** SOURCE EXTRACT **
※

The first to do so within comics was Barry Smith, in Conan The Barbarian Nos 14 & 15 (Marvel, 1972), two issues in which Elric and Conan join forces in an adventure actually plotted by Moorcock and Cawthorn but written by Roy Thomas (about whom more later). Sadly, Smith’s portrayal of Elric suffered from being based on flawed cover illustrations by Jack Gaughan for American editions of The Stealer Of Souls and Stormbringer (both Lancer, 1967) in which the character is seen sporting some rather unbecoming conical headgear.

Next up was ‘The Fall Of The Dreaming City’ in Elric No. 1 (Windy City, 1973), adapted by Steven Grant and John Adkins Richardson. That was followed in 1975 by a portfolio simply called Elric by Howard V. Chaykin, who would later collaborate with Moorcock on The Swords Of Heaven, The Flowers Of Hell (1979).
In 1976, Star*Reach No. 6 featured ‘Elric: Prisoner Of Pan Tang’ by Eric Kimball and Robert Gould. The latter would go on to become a key Elric cover artist, with work featured on four volumes of The Elric Saga (Doubleday/S.F.B.C., 1984–2005), The Revenge Of The Rose (Grafton, 1991), the omnibuses Elric Of Melniboné and Stormbringer (Millennium, 1993), and American editions of the most recent Elric trilogy, The Dreamthief’s Daughter, The Skrayling Tree and The White Wolf’s Son (Warner, 2001–’05).

When Elric’s adventures were recompiled, retitled and/or revised for DAW Books in 1976/’77, in order to bring older elements in line with the developing series, the six paperback covers featured artwork by Michael Whelan, whose Elric is seen by some as perhaps overly muscle-bound but by others as near-quintessential. Later Ace/Berkley paperbacks of these six volumes bore new covers by Robert Gould, after Whelan had added a seventh for DAW’s 1985 edition of the collection Elric At The End Of Time. Connections between the two artists do not end there, as Gould and Whelan also illustrated separate limited-edition hardcovers of Elric Of Melniboné and The Vanishing Tower (respectively, Blue Star and Archival, 1977 & ’81).

In 1979, Heavy Metal Nos 5 & 7 featured Elric Of Melniboné, adapted by Frank Brunner, which would also appear in Star*Reach Greatest Hits alongside Kimball & Gould’s ‘Prisoner Of Pan Tang’. Brunner — whose Melnibonéan architecture borrowed heavily from Druillet’s — went on to produce the portfolio Stormbringer: The World Of Elric (Schanes & Schanes, 1982).

* * *
Which brings us neatly up to the 1980s and back to Roy Thomas, writer of Marvel’s Elric-meets-Conan strip (in 1972).

※

** GIVEN INFORMATION **
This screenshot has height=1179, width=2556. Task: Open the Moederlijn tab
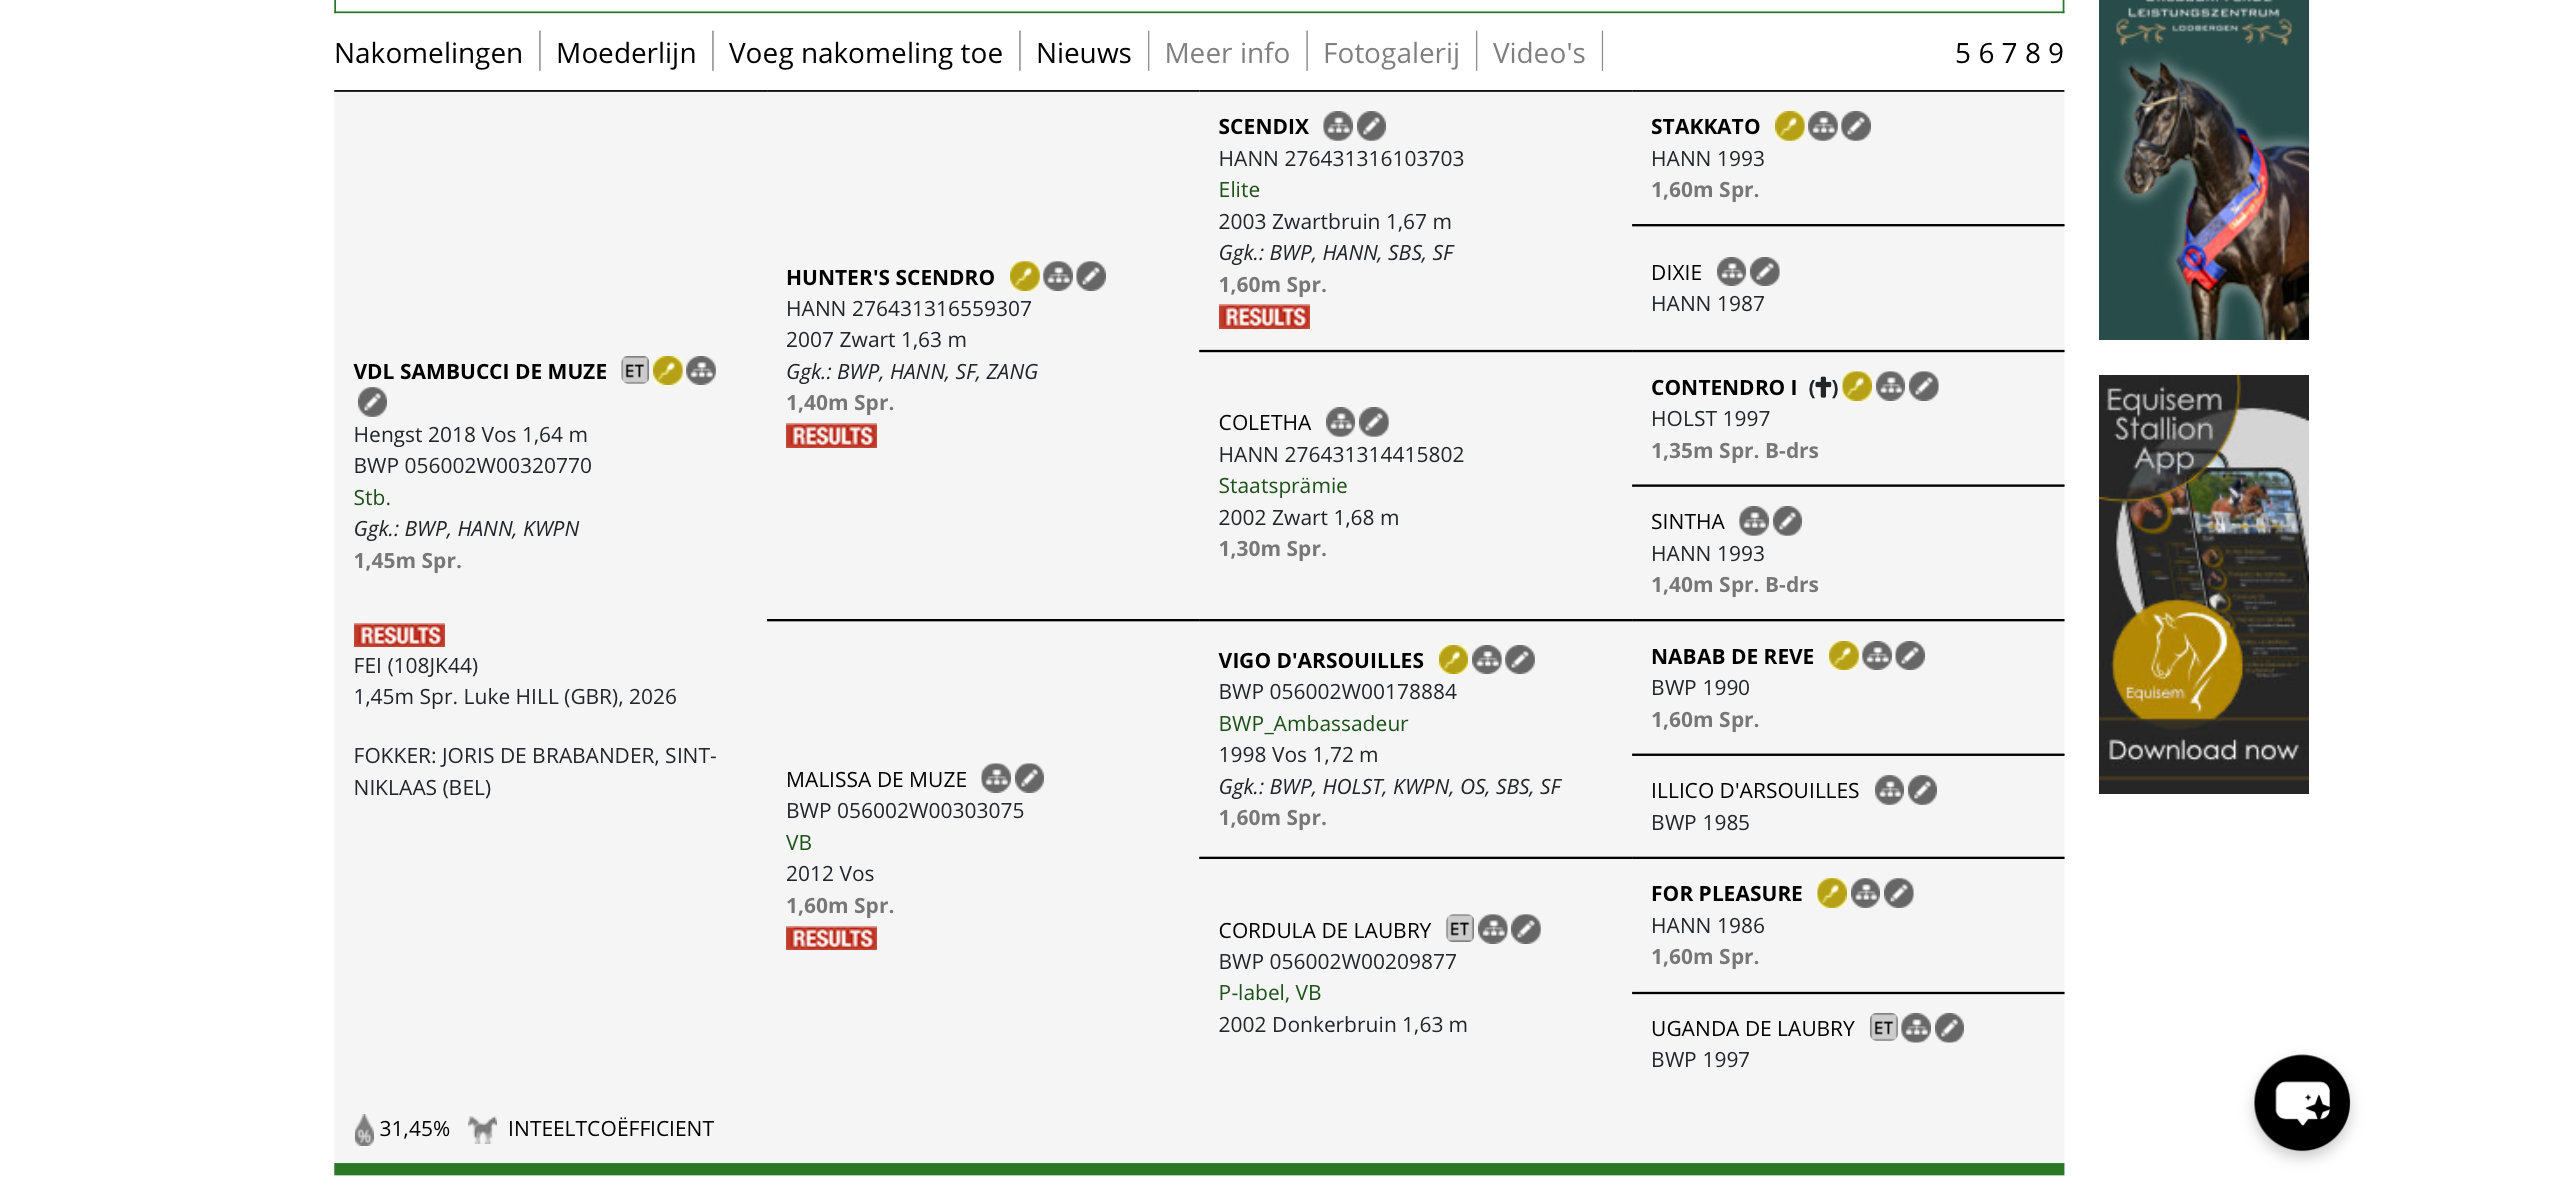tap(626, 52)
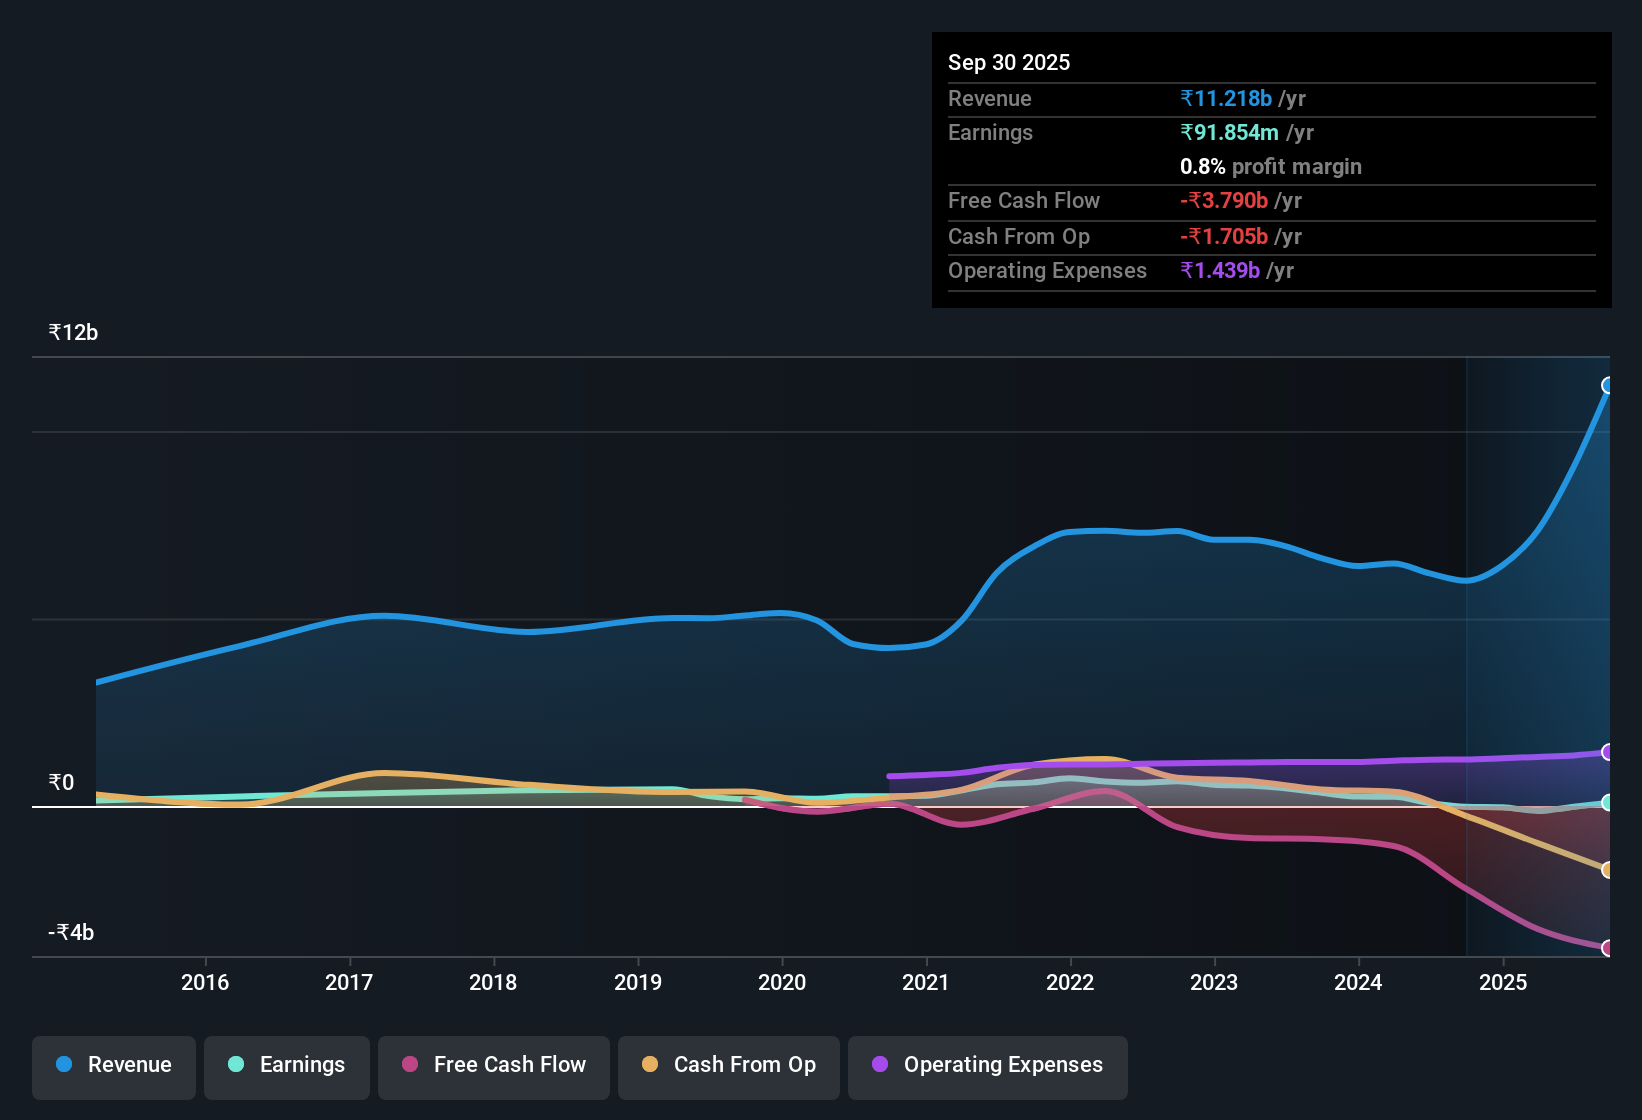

※

** OBJECTIVES **
a) Could you transcribe the history of Elric artwork word for word, everything from "Next up was" down to "Son (Warner, 2001–’05)."?
b) Can you pick up the history of Elric artwork after its last sentence and carry it forward?

** SOLVED PROBLEMS **
a)
Next up was ‘The Fall Of The Dreaming City’ in Elric No. 1 (Windy City, 1973), adapted by Steven Grant and John Adkins Richardson. That was followed in 1975 by a portfolio simply called Elric by Howard V. Chaykin, who would later collaborate with Moorcock on The Swords Of Heaven, The Flowers Of Hell (1979).
In 1976, Star*Reach No. 6 featured ‘Elric: Prisoner Of Pan Tang’ by Eric Kimball and Robert Gould. The latter would go on to become a key Elric cover artist, with work featured on four volumes of The Elric Saga (Doubleday/S.F.B.C., 1984–2005), The Revenge Of The Rose (Grafton, 1991), the omnibuses Elric Of Melniboné and Stormbringer (Millennium, 1993), and American editions of the most recent Elric trilogy, The Dreamthief’s Daughter, The Skrayling Tree and The White Wolf’s Son (Warner, 2001–’05).

b)
In 1980, Epic Illustrated Nos 3 & 4 featured ‘The Dreaming City’, written by Thomas with artwork by P. Craig Russell. They followed this in issue No. 14 with ‘While The Gods Laugh’ in 1982, the same year that Marvel published both parts of ‘The Dreaming City’ in a single volume. In 1983, Epic Illustrated No. 20 featured ‘Elric: A New Look’ by Robert Gould, and Roy Thomas began adapting the entire six-volume Elric saga in collaboration with artists P. Craig Russell and Michael T. Gilbert, beginning with Elric Of Melniboné (Pacific, 1983/’84).

First Publishing then took over the reins, with Roy Thomas as the only constant adapter for The Sailor On The Seas Of Fate (1985/’86, with Michael T. Gilbert & George Freeman), The Weird Of The White Wolf (1986/’87, with Russell, Gilbert & Freeman), The Vanishing Tower (1987/’88, with Jan Duursema) and The Bane Of The Black Sword (1988/’89, with Mark Pacella, Nicholas Koenig, Mary Mitchell & Eric Vincent).
The sixth and final volume, Stormbringer, did not appear until some years later, adapted solely by P. Craig Russell for Dark Horse/Topps in 1997, itself preceded in ’96 by Russell’s adaptation of the Neil Gaiman short story, ‘One Life – Furnished In Early Moorcock’.
A last item from the 1980s, deserving of a mention, is a lavishly illustrated, outsized edition of the Moorcock novella, Elric At The End Of Time (Paper Tiger, 1987), with artwork by Rodney Matthews.

* * *
In 1995, Mojo Press published Weird Business, a weighty collection of short graphic adaptations including the Elric story, ‘Jesting With Chaos’, adapted by Franz Henkel, Shea Anton Pensa and Ted Naifeh.
Then in 1997 Moorcock began scripting his own strips for the first time in many years with Michael Moorcock’s Multiverse (twelve issues, Helix/D.C., 1997/’98), comprising three interlinked adventures all by different artists, ‘Moonbeams And Roses’ (with Walter Simonson), ‘The Metatemporal Detective’ (with Mark Reeve) and ‘Duke Elric’ (with John Ridgway). Moorcock would later join forces again with Simonson (& Steve Oliff) for Elric: The Making Of A Sorcerer (four issues, D.C., 2004–’06).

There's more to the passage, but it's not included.